Dutch supermarket chain Albert Heijn is to remove all plastic bags from its fruit and vegetable departments and replace them with reusable, washable alternatives.
In a statement, the company said the bags would disappear from its stores by the end of 2021, a move that will end the use of around 130m individual bags – or 243 tonnes of plastic – per year.
A return system for the 31m bags used every year to deliver groceries to homes will also be introduced, it said, resulting in about 645 tonnes of plastic per annum being recycled responsibly.

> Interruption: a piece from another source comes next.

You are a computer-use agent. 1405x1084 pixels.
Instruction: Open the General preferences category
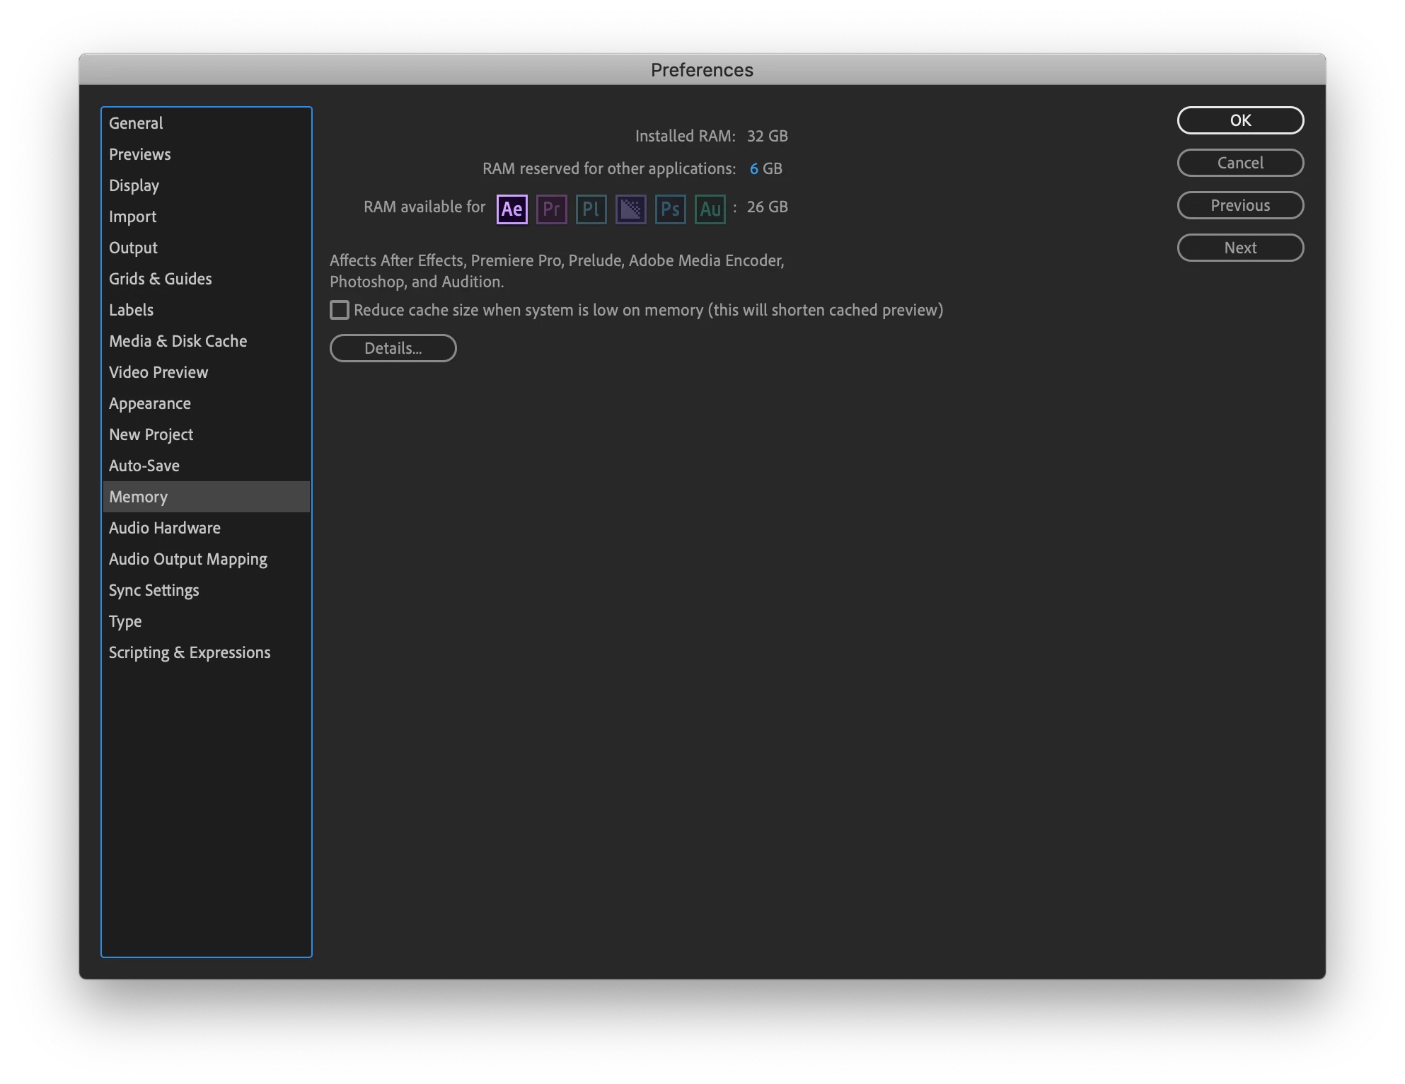pyautogui.click(x=136, y=123)
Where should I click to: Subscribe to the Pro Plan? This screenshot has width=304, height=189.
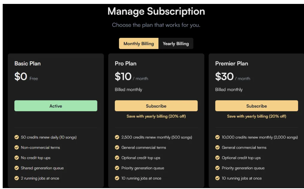[x=156, y=106]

“Everyone knows the plastic bags in the fruit and vegetable department,” it said. “Handy for loose apples or green beans, but bad for the environment if you don't recycle them properly.”
For a two-week period from mid-April, all Albert Heijn customers in the Netherlands will receive a free reusable bag for fresh produce that is weighed in store before being purchased.
Top on sustainability
This week, for the fifth year in a row, Albert Heijn was voted by consumers as the most sustainable supermarket chain in the Netherlands according to the Sustainable Brand Index.

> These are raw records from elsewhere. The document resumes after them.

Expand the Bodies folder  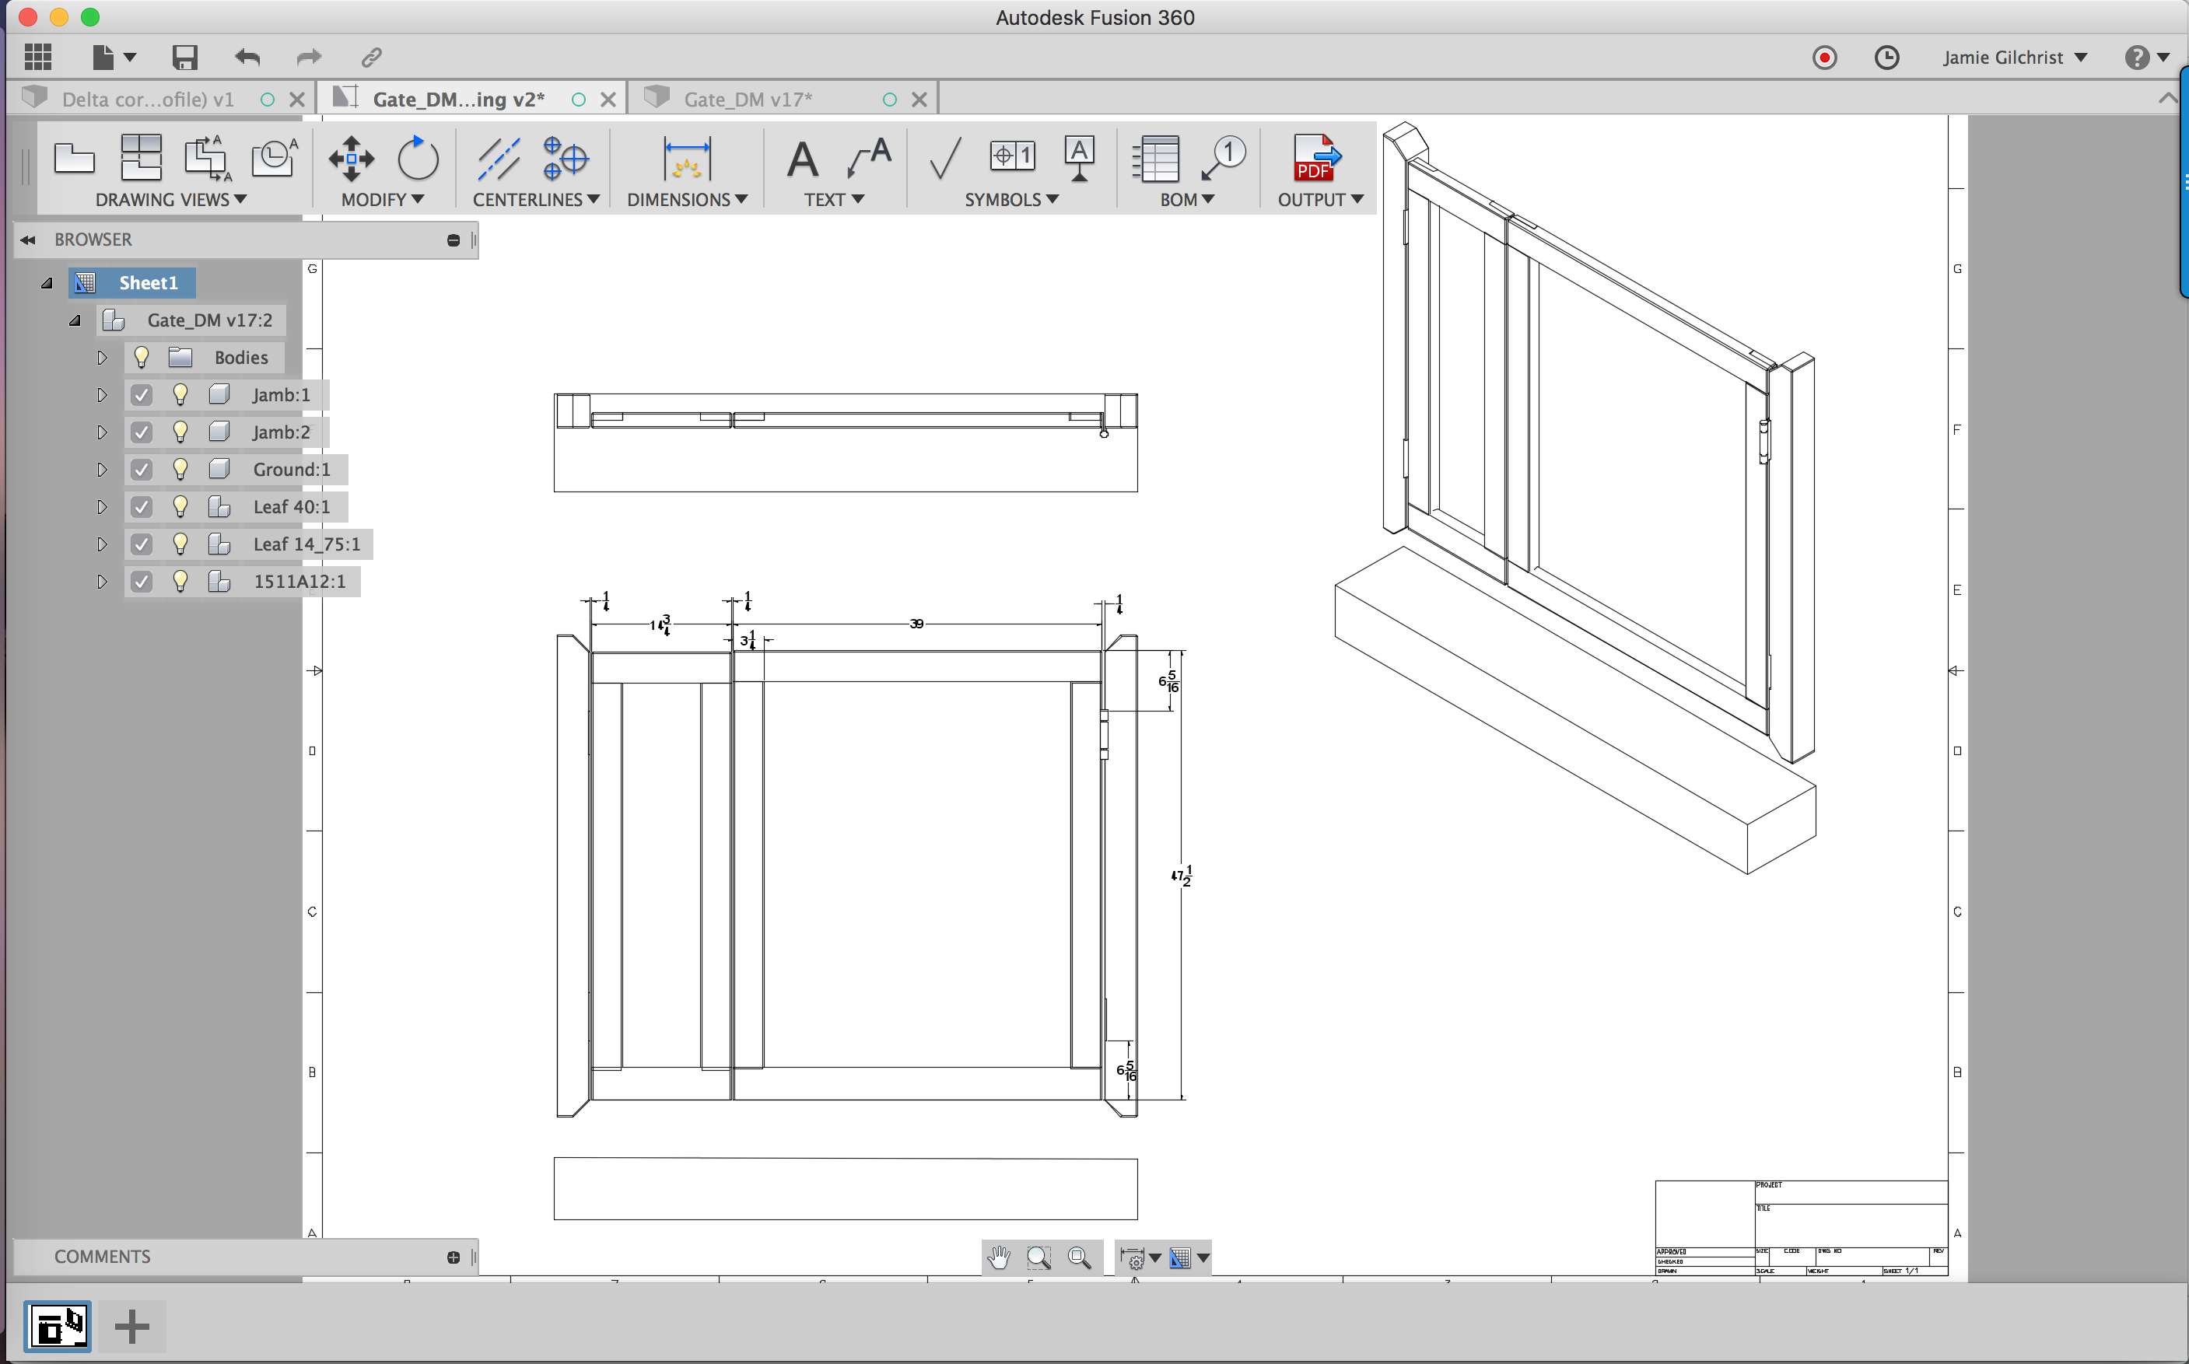[x=102, y=358]
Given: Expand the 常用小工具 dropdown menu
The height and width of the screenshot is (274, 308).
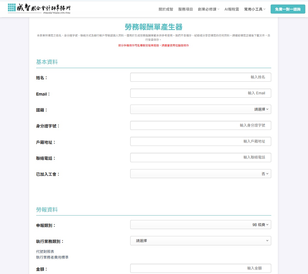Looking at the screenshot, I should 255,9.
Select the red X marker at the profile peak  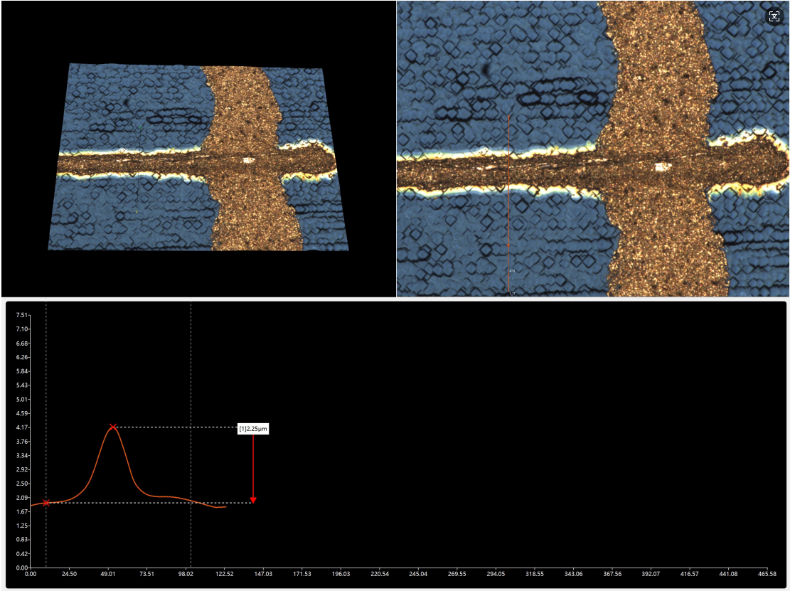pyautogui.click(x=112, y=427)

“Over the past three years, we have saved more than seven million kilos of packaging material,” revealed Marit van Egmond, Albert Heijn’s general manager.
“From meal and lunch salads in a thinner bowl and thinner soft drink bottles to the completely unpackaged offering of fruit and vegetables. We keep looking at whether it can be done less.”
Egmond revealed that the retailer was in the process of swapping buckets used for snack vegetables for a thinner container featuring a top-sealed layer instead of a lid.